There is hope with city public housing 

I was dismayed to see the April 10 San Francisco Examiner story, “Hope on hold,” paint such a pessimistic view of Hope SF, rather than celebrating that the developers and public agency partners have successfully attracted hundreds of millions of dollars in new public and private money for rebuilding both Hunters View and Alice Griffith. Instead of a story about how San Francisco will rebuild more than 500 public housing apartments within mixed-income communities of over 2,000 homes, the reporter focuses on the funding still needed for completing work at other Hope SF sites.

In regard to Hunters View, we provided The Examiner with information on the incredible success that the developer and public agencies have had in attracting more than $100 million in public and private funding to rebuilding effort. This includes $29 million in private equity, $9.8 million from the San Francisco Redevelopment Agency, $8.1 from the San Francisco Housing Authority and $40 million in Proposition 1C funds from the state.

As importantly, the reporter inaccurately claims that there will be no market-rate housing in the first three phases of the Hunters View project.
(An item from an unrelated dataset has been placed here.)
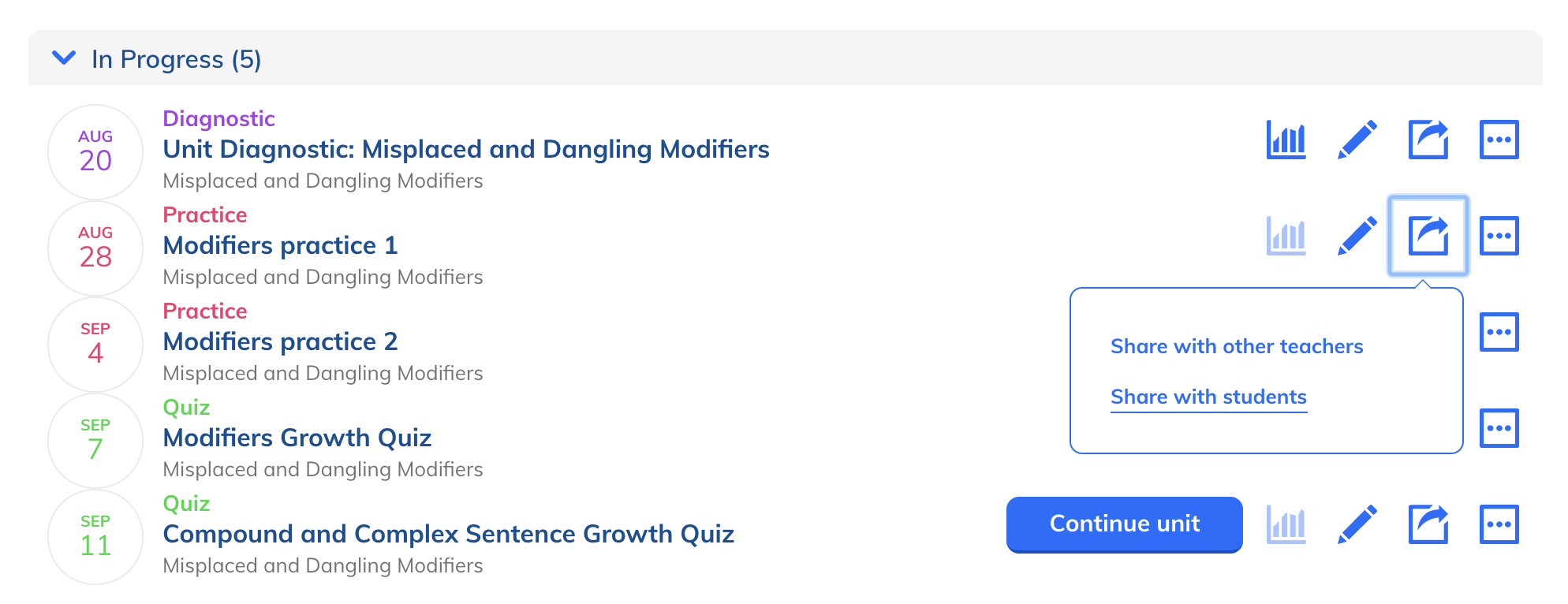Open more options for Unit Diagnostic

pyautogui.click(x=1499, y=140)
As I’m sure you realize, there is currently almost no market-rate housing being built in the southeastern part of The City, so it should not be surprising that for-sale housing is not part of Phase I. However, it is everyone’s intention to include market-rate housing in the next phases, which is why sites have been set aside for this purpose.
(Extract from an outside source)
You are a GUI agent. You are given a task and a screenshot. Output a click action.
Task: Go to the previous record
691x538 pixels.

In regard to Alice Griffith, the Hunters Point Naval Shipyard-Candlestick Point redevelopment plan provides for $100 million in private and public funding to create a mixed-income community. As we told the reporter, the governor did not propose to eliminate funding for projects like the Shipyard — a fact that would have been important to mention. Clearly, more funding will be needed for infrastructure at Sunnydale and Potrero, but the real story is how much progress has been made.

Doug Shoemaker, Director, Mayor’s Office of Housing, San Francisco

Too much beer

The sad and savage beating of Bryan Stow at Dodgers Stadium is a wake-up call to Major League Baseball.
Encouraging the free-flowing consumption of alcohol before, during and after games is inviting trouble. Both the vending of beer during the games and the consumption of alcohol before and after games at the many bars surrounding the parks should be closely monitored. Stick around King Street after a game and see for yourself.